Dibahas Diam-diam, YLBHI Desak DPR Batalkan RUU TNI

Minggu 16 Mar 2025, 03:03 WIB
Ketua Umum Pengurus Yayasan Lembaga Bantuan Hukum Indonesia (YLBHI), Muhammad Isnur menolak RUU TNI. (Sumber: X/@YLBHI)

Ketua Umum Pengurus Yayasan Lembaga Bantuan Hukum Indonesia (YLBHI), Muhammad Isnur menolak RUU TNI. (Sumber: X/@YLBHI)

POSKOTA.CO.ID - Ketua Umum Pengurus Yayasan Lembaga Bantuan Hukum Indonesia (YLBHI), Muhammad Isnur, dengan tegas mengecam proses revisi Undang-Undang Tentara Nasional Indonesia (UU TNI) yang sedang dibahas oleh pemerintah dan DPR.

Menurutnya, dalam draf usulan serta daftar isian masalah yang diajukan pemerintah, terdapat pasal-pasal yang berpotensi membahayakan dan mengancam sendi-sendi demokrasi di Indonesia.

"YLBHI mengecam proses undang-undang TNI dalam draf usulan maupun daftar isian. Indonesia telah belajar banyak dari sejarah kelam di masa lalu, terutama dalam hal keterlibatan militer dalam fungsi-fungsi sosial dan politik," tegas Muhammad Isnur melalui media sosial X @YLBHI yang dikutip Poskota, pada Minggu, 16 Maret 2025.

Pihaknya mengkritisi, reformasi yang terjadi setelah Orde Baru menyadari bahwa keterlibatan TNI dalam urusan sipil berdampak serius terhadap perkembangan demokrasi.

"Pasca reformasi, peran TNI dirumuskan ulang melalui konstitusi dan Undang-Undang TNI yang menetapkan bahwa militer hanya berfungsi sebagai alat pertahanan negara," jelasnya.

Namun, kata dia, revisi UU TNI yang sedang dibahas saat ini, terdapat upaya untuk mengembalikan peran militer dalam berbagai aspek kehidupan sipil.

"Jika revisi ini disahkan, TNI akan diberikan kewenangan yang lebih luas, termasuk campur tangan dalam urusan 15 kementerian atau lembaga negara tanpa harus mengundurkan diri, cuti, atau pensiun dari institusi militer," katanya.

YLBHI menilai bahwa, ketentuan ini jelas bertentangan dengan semangat reformasi dan konstitusi Indonesia.

Selain itu, YLBHI juga menyoroti, jika TNI kembali terlibat dalam urusan sipil, berbagai risiko dapat muncul.
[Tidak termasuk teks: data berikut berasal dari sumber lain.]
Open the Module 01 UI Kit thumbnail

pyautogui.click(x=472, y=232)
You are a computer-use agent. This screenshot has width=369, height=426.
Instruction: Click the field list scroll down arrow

Salah satunya adalah potensi konflik kepentingan dan loyalitas ganda.

“Ketika seorang anggota militer menjabat dalam posisi sipil dan melakukan kesalahan atau bahkan tindakan korupsi, akan sulit bagi mekanisme hukum dan pengawasan sipil untuk menindak mereka secara independent,” ungkapnya.

Disisi lain, penguatan peran militer dalam pemerintahan sendiri dapat menghambat demokrasi dan menciptakan ketidakstabilan politik.